═══ Records for this task ═══

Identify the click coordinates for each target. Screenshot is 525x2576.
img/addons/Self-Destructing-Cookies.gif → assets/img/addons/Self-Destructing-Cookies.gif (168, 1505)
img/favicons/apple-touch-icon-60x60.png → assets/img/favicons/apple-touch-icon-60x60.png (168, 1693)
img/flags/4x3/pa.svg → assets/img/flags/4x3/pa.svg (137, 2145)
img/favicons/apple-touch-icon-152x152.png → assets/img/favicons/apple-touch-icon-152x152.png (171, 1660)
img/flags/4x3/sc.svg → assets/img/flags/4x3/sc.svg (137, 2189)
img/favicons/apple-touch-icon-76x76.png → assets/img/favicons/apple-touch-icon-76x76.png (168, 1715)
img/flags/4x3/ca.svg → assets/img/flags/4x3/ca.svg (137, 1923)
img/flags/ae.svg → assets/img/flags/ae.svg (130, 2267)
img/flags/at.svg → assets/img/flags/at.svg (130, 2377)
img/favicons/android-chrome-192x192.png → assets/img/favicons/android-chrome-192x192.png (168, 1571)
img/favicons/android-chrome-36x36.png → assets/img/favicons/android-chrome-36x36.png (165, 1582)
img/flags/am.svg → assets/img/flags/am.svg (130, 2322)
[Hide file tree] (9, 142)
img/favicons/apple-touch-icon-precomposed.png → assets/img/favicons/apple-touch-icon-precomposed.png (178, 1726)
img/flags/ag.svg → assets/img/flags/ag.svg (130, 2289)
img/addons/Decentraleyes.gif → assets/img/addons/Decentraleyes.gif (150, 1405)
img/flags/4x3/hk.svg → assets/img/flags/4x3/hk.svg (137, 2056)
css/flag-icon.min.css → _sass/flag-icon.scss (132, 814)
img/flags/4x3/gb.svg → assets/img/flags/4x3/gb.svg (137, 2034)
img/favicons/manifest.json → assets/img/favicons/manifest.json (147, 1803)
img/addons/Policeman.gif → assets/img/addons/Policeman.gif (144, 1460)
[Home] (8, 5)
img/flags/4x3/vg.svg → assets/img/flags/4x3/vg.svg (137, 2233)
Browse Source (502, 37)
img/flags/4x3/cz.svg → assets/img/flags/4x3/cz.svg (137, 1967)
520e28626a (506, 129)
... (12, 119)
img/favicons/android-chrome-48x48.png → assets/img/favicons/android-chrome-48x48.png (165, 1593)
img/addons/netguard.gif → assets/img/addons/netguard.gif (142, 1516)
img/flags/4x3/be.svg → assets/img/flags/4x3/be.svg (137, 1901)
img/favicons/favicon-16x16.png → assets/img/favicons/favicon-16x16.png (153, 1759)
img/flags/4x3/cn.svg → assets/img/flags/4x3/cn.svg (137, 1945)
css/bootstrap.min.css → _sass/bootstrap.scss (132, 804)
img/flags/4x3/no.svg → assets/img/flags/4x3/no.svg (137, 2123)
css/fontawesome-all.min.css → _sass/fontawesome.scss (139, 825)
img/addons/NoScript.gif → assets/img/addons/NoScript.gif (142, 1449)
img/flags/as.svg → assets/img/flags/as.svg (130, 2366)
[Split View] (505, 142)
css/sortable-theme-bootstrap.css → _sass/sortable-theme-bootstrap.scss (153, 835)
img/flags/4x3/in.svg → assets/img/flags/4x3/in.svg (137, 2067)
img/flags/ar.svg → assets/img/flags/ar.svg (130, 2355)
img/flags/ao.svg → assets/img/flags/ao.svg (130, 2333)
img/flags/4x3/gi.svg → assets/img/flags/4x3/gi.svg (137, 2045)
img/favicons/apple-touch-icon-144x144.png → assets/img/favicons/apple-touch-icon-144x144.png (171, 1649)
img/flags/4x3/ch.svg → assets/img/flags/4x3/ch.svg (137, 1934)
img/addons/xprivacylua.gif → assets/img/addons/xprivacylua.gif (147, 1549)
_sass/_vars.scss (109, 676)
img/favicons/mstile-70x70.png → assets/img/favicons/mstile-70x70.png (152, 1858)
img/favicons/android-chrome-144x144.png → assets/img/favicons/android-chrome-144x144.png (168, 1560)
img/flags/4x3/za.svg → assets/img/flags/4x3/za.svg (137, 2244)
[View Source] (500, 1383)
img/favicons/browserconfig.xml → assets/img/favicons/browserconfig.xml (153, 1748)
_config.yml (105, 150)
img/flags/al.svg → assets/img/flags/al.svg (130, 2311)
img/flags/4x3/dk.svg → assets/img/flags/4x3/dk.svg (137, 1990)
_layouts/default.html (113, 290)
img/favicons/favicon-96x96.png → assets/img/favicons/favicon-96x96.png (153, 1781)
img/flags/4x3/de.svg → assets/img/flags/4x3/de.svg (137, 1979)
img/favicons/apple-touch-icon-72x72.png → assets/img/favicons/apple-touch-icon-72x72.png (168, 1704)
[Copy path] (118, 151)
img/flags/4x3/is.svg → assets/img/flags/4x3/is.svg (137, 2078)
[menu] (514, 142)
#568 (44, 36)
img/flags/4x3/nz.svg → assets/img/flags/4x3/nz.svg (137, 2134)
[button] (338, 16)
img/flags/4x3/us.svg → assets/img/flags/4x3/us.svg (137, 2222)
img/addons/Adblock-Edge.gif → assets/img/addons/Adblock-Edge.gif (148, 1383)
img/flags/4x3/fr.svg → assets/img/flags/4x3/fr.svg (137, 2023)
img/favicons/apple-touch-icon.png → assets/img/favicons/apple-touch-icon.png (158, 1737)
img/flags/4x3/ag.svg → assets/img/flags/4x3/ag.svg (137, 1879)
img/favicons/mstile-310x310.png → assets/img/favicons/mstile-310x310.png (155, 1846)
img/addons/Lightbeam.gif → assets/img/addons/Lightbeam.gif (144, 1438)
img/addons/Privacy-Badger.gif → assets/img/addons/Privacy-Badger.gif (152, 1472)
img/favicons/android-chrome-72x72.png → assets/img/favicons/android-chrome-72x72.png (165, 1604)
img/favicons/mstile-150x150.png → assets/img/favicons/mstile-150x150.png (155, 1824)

═══

=== The problem ===
Reproduce the entries above in full by retyping them exactly.

=== Response for this exercise ===
Identify the click coordinates for each target. Screenshot is 525x2576.
img/addons/Self-Destructing-Cookies.gif → assets/img/addons/Self-Destructing-Cookies.gif (168, 1505)
img/favicons/apple-touch-icon-60x60.png → assets/img/favicons/apple-touch-icon-60x60.png (168, 1693)
img/flags/4x3/pa.svg → assets/img/flags/4x3/pa.svg (137, 2145)
img/favicons/apple-touch-icon-152x152.png → assets/img/favicons/apple-touch-icon-152x152.png (171, 1660)
img/flags/4x3/sc.svg → assets/img/flags/4x3/sc.svg (137, 2189)
img/favicons/apple-touch-icon-76x76.png → assets/img/favicons/apple-touch-icon-76x76.png (168, 1715)
img/flags/4x3/ca.svg → assets/img/flags/4x3/ca.svg (137, 1923)
img/flags/ae.svg → assets/img/flags/ae.svg (130, 2267)
img/flags/at.svg → assets/img/flags/at.svg (130, 2377)
img/favicons/android-chrome-192x192.png → assets/img/favicons/android-chrome-192x192.png (168, 1571)
img/favicons/android-chrome-36x36.png → assets/img/favicons/android-chrome-36x36.png (165, 1582)
img/flags/am.svg → assets/img/flags/am.svg (130, 2322)
[Hide file tree] (9, 142)
img/favicons/apple-touch-icon-precomposed.png → assets/img/favicons/apple-touch-icon-precomposed.png (178, 1726)
img/flags/ag.svg → assets/img/flags/ag.svg (130, 2289)
img/addons/Decentraleyes.gif → assets/img/addons/Decentraleyes.gif (150, 1405)
img/flags/4x3/hk.svg → assets/img/flags/4x3/hk.svg (137, 2056)
css/flag-icon.min.css → _sass/flag-icon.scss (132, 814)
img/flags/4x3/gb.svg → assets/img/flags/4x3/gb.svg (137, 2034)
img/favicons/manifest.json → assets/img/favicons/manifest.json (147, 1803)
img/addons/Policeman.gif → assets/img/addons/Policeman.gif (144, 1460)
[Home] (8, 5)
img/flags/4x3/vg.svg → assets/img/flags/4x3/vg.svg (137, 2233)
Browse Source (502, 37)
img/flags/4x3/cz.svg → assets/img/flags/4x3/cz.svg (137, 1967)
520e28626a (506, 129)
... (12, 119)
img/favicons/android-chrome-48x48.png → assets/img/favicons/android-chrome-48x48.png (165, 1593)
img/addons/netguard.gif → assets/img/addons/netguard.gif (142, 1516)
img/flags/4x3/be.svg → assets/img/flags/4x3/be.svg (137, 1901)
img/favicons/favicon-16x16.png → assets/img/favicons/favicon-16x16.png (153, 1759)
img/flags/4x3/cn.svg → assets/img/flags/4x3/cn.svg (137, 1945)
css/bootstrap.min.css → _sass/bootstrap.scss (132, 804)
img/flags/4x3/no.svg → assets/img/flags/4x3/no.svg (137, 2123)
css/fontawesome-all.min.css → _sass/fontawesome.scss (139, 825)
img/addons/NoScript.gif → assets/img/addons/NoScript.gif (142, 1449)
img/flags/as.svg → assets/img/flags/as.svg (130, 2366)
[Split View] (505, 142)
css/sortable-theme-bootstrap.css → _sass/sortable-theme-bootstrap.scss (153, 835)
img/flags/4x3/in.svg → assets/img/flags/4x3/in.svg (137, 2067)
img/flags/ar.svg → assets/img/flags/ar.svg (130, 2355)
img/flags/ao.svg → assets/img/flags/ao.svg (130, 2333)
img/flags/4x3/gi.svg → assets/img/flags/4x3/gi.svg (137, 2045)
img/favicons/apple-touch-icon-144x144.png → assets/img/favicons/apple-touch-icon-144x144.png (171, 1649)
img/flags/4x3/ch.svg → assets/img/flags/4x3/ch.svg (137, 1934)
img/addons/xprivacylua.gif → assets/img/addons/xprivacylua.gif (147, 1549)
_sass/_vars.scss (109, 676)
img/favicons/mstile-70x70.png → assets/img/favicons/mstile-70x70.png (152, 1858)
img/favicons/android-chrome-144x144.png → assets/img/favicons/android-chrome-144x144.png (168, 1560)
img/flags/4x3/za.svg → assets/img/flags/4x3/za.svg (137, 2244)
[View Source] (500, 1383)
img/favicons/browserconfig.xml → assets/img/favicons/browserconfig.xml (153, 1748)
_config.yml (105, 150)
img/flags/al.svg → assets/img/flags/al.svg (130, 2311)
img/flags/4x3/dk.svg → assets/img/flags/4x3/dk.svg (137, 1990)
_layouts/default.html (113, 290)
img/favicons/favicon-96x96.png → assets/img/favicons/favicon-96x96.png (153, 1781)
img/flags/4x3/de.svg → assets/img/flags/4x3/de.svg (137, 1979)
img/favicons/apple-touch-icon-72x72.png → assets/img/favicons/apple-touch-icon-72x72.png (168, 1704)
[Copy path] (118, 151)
img/flags/4x3/is.svg → assets/img/flags/4x3/is.svg (137, 2078)
[menu] (514, 142)
#568 (44, 36)
img/flags/4x3/nz.svg → assets/img/flags/4x3/nz.svg (137, 2134)
[button] (338, 16)
img/flags/4x3/us.svg → assets/img/flags/4x3/us.svg (137, 2222)
img/addons/Adblock-Edge.gif → assets/img/addons/Adblock-Edge.gif (148, 1383)
img/flags/4x3/fr.svg → assets/img/flags/4x3/fr.svg (137, 2023)
img/favicons/apple-touch-icon.png → assets/img/favicons/apple-touch-icon.png (158, 1737)
img/flags/4x3/ag.svg → assets/img/flags/4x3/ag.svg (137, 1879)
img/favicons/mstile-310x310.png → assets/img/favicons/mstile-310x310.png (155, 1846)
img/addons/Lightbeam.gif → assets/img/addons/Lightbeam.gif (144, 1438)
img/addons/Privacy-Badger.gif → assets/img/addons/Privacy-Badger.gif (152, 1472)
img/favicons/android-chrome-72x72.png → assets/img/favicons/android-chrome-72x72.png (165, 1604)
img/favicons/mstile-150x150.png → assets/img/favicons/mstile-150x150.png (155, 1824)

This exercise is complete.